Sunday, 29 November 2009

From SourceSafe to ClearCase to Subversion

My latest contract sees me working with a different Version Control System, this time it’s Subversion. Quite how I’ve managed to avoid knowing anything about Subversion, given its prevalence within the Open Source community, is probably quite astounding. What’s more amusing is that it seems I’m joining the party just as everyone else is leaving - the cool kids are all at Git, Mercurial & Bazaar - Subversion seems to be so last year. Mind you I’ve never used CVS either, so I have no idea of the problems Subversion was supposed to solve, and from what I understand it’s still growing within the Corporate sector, no doubt because it has reached a certain level of maturity and sits right between the other two VCS’s mentioned in the title.

My Background

I started out working at a company that used PVCS, and although I was vaguely aware of branching and merging and some of the other SCM activities it didn't really sink in as my head was swimming with so many other new Software Engineering concepts. It wasn’t until a few years into contracting and I had started using Microsoft’s Visual SourceSafe in a much larger team that some of the concepts started to make sense. In the late 90’s I began working at a company that used their own in-house VCS. Not unsurprisingly this was fairly simple and didn’t support even basic features like branching, merging and labelling. I (some would say foolishly) introduced them to SourceSafe, which due to the small team size was perfectly adequate, and it served the team well - I think it still does over a decade later. In contrast my next shift in company took me to a very large corporation, for which ClearCase was the tool of choice. It was using this mighty piece of Enterprise software that the concepts of baselines, branching, merging, labelling etc really took shape as my team was often working on 5 or 6 major development streams simultaneously. Yes it’s slow, but it’s object model and flexibility were so far in advance of SourceSafe that I couldn’t see why anyone would need anything else. Of course I wasn’t paying the licensing fees either :-) Still I know a fair few people that loathe ClearCase (especially UCM) and now I’m working with something more middle of the road like Subversion, I can see why…

Some Comparisons

There are probably hundreds of differences between these 3 products, and I’ve only spent a few weeks with Subversion, but that’s been enough to give me an idea of how the run-of-the-mill tasks work. So this list is really only the major points that have caught my attention, perhaps because they are radically different to the others.

1: Tools

The word visual in “Visual SourceSafe” pretty much sums up the target audience of VSS. It is integrated into Visual Studio and has a separate Explorer-like tool for manipulating the repository outside VS. There are some command line tools, but personally I’ve found them of little use; however I’ve never done any really serious automation with them to be fair. The ease with which you can do a recursive import makes light work of adding 3rd party libraries and is the one feature sorely missing from ClearCase.

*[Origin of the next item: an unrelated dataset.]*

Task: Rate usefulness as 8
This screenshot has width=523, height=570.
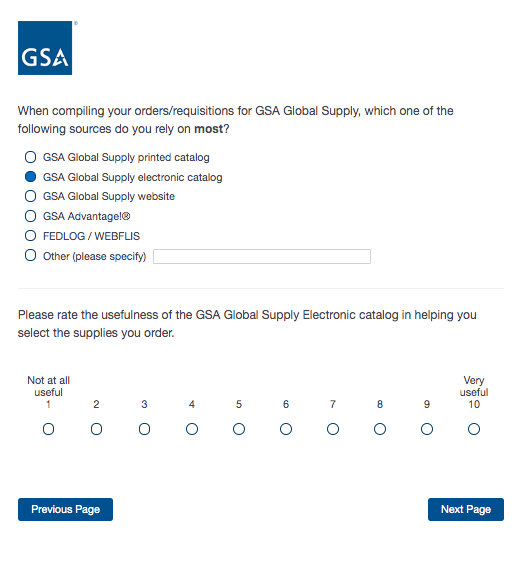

That said, ClearCase is nearly all things to all [wo]men. It has a GUI based Explorer-like tool which makes working with local copies very simple. It also has a plethora of other GUI and command line tools that allow you to manipulate and mine data such as version histories, merge paths etc, with some effort. Naturally it’s a complex product, but when you get your head around the object model and the query syntax it can perform some impressive feats – albeit slowly :-)

Being Open Source, and knowing the Movements general attitude towards power and command-lines I wasn’t entirely sure what to expect from Subversion. I was faintly aware of TortoiseSVN but have had bad experiences with poorly written Shell Extensions* in the past - I disabled the ClearCase one due to similar issues. On the contrary it’s been pretty solid and a very different way of working with the repository than an Explorer-like view. Not that I need to use TortoiseSVN that much because AnkhSVN provides excellent Visual Studio integration.

2: Branching & Merging

Although I’ve worked with VSS for well over a decade and I’m aware that it supports branching, I’ve never actually done it in earnest. The main problem with SourceSafe is that it doesn’t support versioning of directories. This means that although you could label files and revert changes, you can’t do the same with folders, and you can’t use a label to recreate a previous release if there have been any deletions. The way I use VSS for my personal work, and how I’ve used it in the past within teams, is to effectively make all changes on the trunk – no feature or release branches, period. Trying to grok branching using VSS as a tool is never get to get you far and I guess that’s why we never did it :-) Merging was limited to those occasions when more than one developer had edited the same file on the trunk simultaneously, which was rare and changes hardly over overlapped.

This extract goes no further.